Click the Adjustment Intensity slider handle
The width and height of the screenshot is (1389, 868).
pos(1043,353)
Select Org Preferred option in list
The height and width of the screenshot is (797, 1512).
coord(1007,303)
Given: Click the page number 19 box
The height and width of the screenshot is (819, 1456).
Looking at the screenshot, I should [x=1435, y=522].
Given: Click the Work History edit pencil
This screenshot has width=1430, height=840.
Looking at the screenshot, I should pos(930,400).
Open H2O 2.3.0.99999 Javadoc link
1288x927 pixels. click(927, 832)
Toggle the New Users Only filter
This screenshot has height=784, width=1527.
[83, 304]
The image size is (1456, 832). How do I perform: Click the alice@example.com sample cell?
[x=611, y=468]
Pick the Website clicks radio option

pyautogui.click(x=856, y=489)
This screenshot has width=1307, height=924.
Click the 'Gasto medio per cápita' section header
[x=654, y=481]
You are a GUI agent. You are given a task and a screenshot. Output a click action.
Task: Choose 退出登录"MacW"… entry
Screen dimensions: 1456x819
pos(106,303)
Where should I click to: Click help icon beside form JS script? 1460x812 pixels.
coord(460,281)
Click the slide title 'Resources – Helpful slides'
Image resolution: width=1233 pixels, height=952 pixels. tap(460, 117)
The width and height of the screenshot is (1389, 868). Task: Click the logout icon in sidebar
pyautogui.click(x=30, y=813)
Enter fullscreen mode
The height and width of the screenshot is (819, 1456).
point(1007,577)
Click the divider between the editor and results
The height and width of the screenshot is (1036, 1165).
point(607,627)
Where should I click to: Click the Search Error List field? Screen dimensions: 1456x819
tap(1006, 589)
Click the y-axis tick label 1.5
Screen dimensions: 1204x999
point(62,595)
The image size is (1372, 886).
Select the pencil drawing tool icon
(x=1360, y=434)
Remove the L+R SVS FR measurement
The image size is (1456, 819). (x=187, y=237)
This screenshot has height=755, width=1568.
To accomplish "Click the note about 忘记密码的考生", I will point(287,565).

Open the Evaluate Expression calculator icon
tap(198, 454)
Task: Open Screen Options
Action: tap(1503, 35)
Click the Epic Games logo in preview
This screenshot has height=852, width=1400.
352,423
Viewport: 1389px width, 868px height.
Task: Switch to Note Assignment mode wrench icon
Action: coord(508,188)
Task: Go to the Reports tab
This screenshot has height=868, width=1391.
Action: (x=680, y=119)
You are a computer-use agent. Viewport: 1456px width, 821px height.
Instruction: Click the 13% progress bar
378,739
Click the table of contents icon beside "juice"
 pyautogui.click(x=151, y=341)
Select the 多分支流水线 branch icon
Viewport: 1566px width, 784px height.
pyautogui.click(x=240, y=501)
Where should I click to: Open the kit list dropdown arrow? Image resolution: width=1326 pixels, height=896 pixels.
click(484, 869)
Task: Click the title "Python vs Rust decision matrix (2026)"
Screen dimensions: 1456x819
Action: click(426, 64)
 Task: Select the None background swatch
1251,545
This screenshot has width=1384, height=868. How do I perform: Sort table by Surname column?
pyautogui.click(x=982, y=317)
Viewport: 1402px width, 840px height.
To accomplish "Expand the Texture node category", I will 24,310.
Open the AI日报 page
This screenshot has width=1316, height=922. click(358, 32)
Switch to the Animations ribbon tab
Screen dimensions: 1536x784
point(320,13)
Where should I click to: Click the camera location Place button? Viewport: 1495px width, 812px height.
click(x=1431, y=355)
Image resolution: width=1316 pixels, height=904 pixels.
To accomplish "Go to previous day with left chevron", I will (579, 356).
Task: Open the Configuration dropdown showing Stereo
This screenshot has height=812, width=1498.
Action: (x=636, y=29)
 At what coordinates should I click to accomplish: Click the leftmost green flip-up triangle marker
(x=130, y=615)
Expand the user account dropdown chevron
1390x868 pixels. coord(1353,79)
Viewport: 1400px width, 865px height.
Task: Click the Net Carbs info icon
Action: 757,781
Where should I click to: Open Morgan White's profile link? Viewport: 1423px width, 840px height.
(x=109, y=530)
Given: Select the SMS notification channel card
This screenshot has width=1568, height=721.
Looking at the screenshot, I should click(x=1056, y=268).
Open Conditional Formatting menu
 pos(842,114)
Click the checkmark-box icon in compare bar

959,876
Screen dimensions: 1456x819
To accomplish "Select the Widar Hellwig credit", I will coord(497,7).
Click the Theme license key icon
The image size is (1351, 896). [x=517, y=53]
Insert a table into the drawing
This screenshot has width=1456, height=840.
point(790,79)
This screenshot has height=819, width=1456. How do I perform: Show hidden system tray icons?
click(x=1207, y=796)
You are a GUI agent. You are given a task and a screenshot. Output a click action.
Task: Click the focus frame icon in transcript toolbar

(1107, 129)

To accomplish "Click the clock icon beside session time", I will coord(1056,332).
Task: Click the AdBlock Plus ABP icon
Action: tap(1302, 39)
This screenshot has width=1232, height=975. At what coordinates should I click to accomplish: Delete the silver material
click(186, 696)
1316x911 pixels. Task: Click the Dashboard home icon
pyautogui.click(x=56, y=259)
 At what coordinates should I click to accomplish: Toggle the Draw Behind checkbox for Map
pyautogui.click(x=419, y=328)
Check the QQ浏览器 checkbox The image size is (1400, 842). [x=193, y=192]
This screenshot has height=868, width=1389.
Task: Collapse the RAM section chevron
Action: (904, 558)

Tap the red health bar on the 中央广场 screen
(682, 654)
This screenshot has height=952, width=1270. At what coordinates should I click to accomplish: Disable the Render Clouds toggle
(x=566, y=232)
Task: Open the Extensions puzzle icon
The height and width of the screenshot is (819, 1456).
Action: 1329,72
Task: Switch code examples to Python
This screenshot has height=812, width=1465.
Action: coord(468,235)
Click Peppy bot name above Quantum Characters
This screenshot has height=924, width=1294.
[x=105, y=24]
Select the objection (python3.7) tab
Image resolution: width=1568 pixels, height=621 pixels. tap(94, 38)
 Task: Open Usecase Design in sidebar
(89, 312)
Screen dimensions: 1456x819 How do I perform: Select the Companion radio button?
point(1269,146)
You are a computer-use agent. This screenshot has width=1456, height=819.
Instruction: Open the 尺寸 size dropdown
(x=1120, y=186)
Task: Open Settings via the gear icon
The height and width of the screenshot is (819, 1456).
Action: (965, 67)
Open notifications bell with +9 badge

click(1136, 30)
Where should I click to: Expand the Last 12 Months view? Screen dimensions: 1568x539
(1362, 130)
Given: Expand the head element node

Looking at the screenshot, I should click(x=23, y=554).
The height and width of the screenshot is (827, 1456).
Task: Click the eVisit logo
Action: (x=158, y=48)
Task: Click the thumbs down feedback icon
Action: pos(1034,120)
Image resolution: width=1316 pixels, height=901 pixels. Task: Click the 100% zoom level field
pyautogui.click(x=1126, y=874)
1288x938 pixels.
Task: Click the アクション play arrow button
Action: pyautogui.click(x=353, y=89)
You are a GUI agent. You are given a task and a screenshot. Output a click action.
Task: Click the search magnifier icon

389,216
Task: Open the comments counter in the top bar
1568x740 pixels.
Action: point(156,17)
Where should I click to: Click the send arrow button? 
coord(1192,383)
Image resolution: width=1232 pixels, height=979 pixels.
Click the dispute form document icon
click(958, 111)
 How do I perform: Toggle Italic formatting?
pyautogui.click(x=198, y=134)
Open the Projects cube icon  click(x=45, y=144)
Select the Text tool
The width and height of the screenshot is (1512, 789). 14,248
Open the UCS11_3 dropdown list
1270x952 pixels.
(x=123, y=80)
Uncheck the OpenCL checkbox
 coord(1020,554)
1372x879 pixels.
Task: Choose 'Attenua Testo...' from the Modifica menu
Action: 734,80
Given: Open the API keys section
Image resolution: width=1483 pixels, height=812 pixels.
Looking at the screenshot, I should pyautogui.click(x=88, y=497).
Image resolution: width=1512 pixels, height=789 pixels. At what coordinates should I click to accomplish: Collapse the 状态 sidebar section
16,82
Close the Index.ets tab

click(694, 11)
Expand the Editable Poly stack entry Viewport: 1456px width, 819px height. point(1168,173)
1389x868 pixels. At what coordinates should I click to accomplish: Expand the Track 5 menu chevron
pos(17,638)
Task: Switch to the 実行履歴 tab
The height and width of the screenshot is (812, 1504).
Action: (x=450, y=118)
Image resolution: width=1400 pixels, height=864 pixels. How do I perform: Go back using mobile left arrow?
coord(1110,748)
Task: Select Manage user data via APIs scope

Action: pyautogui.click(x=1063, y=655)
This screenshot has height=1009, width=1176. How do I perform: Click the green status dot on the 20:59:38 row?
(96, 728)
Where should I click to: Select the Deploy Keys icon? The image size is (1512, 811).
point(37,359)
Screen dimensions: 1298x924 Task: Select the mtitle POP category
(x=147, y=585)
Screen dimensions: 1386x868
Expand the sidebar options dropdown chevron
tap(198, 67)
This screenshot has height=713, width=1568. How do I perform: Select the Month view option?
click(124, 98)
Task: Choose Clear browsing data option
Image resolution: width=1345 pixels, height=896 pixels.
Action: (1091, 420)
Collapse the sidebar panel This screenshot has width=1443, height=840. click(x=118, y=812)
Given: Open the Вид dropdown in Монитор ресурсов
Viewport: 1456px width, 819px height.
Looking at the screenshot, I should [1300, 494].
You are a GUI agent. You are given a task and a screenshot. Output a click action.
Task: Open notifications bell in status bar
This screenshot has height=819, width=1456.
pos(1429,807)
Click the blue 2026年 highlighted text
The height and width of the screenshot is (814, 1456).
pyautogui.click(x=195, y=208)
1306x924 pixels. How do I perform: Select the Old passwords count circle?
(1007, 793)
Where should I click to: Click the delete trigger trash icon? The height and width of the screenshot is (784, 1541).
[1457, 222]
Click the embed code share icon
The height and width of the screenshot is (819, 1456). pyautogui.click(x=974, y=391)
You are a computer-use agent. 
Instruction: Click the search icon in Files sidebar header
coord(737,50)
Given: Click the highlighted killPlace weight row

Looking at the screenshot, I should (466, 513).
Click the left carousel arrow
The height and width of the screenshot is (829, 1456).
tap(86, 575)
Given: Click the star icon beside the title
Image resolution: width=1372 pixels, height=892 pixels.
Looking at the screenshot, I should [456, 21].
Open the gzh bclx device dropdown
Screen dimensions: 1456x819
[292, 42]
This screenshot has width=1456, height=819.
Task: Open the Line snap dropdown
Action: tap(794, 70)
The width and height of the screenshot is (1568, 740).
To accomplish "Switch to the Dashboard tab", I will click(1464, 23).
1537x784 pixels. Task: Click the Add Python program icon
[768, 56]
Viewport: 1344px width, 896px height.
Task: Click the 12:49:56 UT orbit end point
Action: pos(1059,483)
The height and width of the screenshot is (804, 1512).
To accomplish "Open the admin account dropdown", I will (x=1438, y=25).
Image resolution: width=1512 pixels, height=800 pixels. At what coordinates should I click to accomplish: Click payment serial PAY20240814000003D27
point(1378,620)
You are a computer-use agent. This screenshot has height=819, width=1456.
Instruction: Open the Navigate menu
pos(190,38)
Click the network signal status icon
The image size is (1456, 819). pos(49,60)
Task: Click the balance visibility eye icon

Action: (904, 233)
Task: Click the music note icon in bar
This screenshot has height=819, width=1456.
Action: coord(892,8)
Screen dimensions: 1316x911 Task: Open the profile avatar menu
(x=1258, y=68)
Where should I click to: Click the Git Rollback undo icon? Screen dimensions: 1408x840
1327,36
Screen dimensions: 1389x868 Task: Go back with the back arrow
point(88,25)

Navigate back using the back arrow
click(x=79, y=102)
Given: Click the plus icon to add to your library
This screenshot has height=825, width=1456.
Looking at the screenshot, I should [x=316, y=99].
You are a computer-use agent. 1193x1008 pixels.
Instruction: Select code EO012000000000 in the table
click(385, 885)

About this exercise — Your answer should consist of every line from the entries that holds "computer".

Task result —
You are a computer-use agent. Viewport: 1456px width, 821px height.
You are a computer-use agent. This screenshot has width=1456, height=819.
You are a computer-use agent. 
You are a computer-use agent. This screenshot has height=819, width=1456.
You are a computer-use agent. 1193x1008 pixels.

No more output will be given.